◆ LISTED RECORDS ◆

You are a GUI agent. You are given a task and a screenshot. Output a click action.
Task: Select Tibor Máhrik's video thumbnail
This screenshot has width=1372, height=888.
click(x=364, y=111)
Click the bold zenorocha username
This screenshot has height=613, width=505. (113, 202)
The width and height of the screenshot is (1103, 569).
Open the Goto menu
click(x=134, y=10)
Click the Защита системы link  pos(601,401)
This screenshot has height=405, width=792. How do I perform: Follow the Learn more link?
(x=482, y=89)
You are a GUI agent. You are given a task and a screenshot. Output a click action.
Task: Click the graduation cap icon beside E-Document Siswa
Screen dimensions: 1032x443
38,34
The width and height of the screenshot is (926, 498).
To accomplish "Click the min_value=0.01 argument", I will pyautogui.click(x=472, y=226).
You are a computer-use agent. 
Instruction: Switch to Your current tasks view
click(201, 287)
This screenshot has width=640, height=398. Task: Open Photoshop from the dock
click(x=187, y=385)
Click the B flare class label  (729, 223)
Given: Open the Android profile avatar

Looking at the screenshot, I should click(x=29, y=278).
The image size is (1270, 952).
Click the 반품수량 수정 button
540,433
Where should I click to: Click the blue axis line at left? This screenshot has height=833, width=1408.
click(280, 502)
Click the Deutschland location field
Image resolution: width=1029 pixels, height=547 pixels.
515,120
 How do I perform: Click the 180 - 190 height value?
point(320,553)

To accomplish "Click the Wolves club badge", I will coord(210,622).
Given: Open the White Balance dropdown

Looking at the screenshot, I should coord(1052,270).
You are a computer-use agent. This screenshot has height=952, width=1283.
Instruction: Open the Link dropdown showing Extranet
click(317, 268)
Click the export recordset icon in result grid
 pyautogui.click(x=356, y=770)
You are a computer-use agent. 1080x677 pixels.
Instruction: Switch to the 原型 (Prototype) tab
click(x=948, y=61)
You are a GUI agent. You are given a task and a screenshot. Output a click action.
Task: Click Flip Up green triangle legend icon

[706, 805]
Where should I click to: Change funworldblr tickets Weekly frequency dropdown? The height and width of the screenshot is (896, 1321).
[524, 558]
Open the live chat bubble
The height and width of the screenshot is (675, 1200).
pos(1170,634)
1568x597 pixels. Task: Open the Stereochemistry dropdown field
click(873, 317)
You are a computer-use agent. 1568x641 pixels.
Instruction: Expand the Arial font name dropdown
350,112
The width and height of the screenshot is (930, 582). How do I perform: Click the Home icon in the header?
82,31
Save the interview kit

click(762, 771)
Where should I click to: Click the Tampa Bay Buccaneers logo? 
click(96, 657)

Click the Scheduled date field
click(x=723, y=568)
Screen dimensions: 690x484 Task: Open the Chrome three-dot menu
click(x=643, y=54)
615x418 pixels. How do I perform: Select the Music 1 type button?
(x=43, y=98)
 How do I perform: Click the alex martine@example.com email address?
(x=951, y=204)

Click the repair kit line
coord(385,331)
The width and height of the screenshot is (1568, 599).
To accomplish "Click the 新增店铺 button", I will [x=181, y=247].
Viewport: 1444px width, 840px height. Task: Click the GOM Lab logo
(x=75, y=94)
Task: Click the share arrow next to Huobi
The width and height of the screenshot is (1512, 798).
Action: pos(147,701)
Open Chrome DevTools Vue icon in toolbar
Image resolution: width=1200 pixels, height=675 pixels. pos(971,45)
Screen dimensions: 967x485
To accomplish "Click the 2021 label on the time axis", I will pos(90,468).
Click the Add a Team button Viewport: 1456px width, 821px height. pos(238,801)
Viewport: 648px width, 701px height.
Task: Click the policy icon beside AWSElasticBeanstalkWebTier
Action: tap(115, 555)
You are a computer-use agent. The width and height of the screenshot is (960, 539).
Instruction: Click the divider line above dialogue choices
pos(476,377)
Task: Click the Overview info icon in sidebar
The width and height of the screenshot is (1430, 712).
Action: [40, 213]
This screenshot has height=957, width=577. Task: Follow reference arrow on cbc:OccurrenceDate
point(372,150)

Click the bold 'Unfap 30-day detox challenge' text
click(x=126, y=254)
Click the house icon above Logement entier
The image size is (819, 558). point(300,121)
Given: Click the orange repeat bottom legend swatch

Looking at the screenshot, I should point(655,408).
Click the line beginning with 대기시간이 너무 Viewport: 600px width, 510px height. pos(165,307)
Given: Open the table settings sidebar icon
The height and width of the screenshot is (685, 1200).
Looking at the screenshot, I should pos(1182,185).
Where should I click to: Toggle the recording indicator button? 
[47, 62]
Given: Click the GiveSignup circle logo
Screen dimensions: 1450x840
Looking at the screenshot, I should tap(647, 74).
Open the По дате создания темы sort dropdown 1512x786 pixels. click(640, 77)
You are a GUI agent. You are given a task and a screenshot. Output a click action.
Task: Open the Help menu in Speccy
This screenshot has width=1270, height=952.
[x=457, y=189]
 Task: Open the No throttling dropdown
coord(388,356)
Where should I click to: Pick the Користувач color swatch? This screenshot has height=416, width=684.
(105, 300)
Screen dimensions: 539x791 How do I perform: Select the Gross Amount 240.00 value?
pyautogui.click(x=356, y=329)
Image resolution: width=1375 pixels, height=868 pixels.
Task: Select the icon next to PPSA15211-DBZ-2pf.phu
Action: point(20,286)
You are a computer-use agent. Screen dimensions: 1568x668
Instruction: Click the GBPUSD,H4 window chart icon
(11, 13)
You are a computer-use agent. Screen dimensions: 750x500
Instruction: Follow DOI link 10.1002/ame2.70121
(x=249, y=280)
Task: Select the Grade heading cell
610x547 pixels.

◆ DIRECTIVE ◆
Return each line of the records above that contains the word "perform", treating uppercase and lowercase as different.

◆ RESPONSE FOR THIS EXERCISE ◆
This screenshot has height=405, width=792. How do I perform: Follow the Learn more link?
 How do I perform: Click the 180 - 190 height value?
The width and height of the screenshot is (930, 582). How do I perform: Click the Home icon in the header?
615x418 pixels. How do I perform: Select the Music 1 type button?
 How do I perform: Click the alex martine@example.com email address?
Screen dimensions: 539x791 How do I perform: Select the Gross Amount 240.00 value?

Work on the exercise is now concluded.